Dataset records

■ ■ ■

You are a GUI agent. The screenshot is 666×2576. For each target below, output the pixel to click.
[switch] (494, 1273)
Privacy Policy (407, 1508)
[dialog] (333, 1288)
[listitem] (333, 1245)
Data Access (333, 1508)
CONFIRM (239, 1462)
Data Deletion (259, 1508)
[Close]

■ ■ ■

- **What is being asked**
The data should be copied out in full, exactly as it reads.

- **Output**
You are a GUI agent. The screenshot is 666×2576. For each target below, output the pixel to click.
[switch] (494, 1273)
Privacy Policy (407, 1508)
[dialog] (333, 1288)
[listitem] (333, 1245)
Data Access (333, 1508)
CONFIRM (239, 1462)
Data Deletion (259, 1508)
[Close]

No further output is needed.